What is expected
Output every record below exactly.

Collected data entries
== Segment start ==
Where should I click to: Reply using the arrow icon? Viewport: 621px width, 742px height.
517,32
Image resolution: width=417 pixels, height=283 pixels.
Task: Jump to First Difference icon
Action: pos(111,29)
== Segment end ==
Answer space
Where should I click to: Reply using the arrow icon? Viewport: 621px width, 742px height.
517,32
Image resolution: width=417 pixels, height=283 pixels.
Task: Jump to First Difference icon
Action: pos(111,29)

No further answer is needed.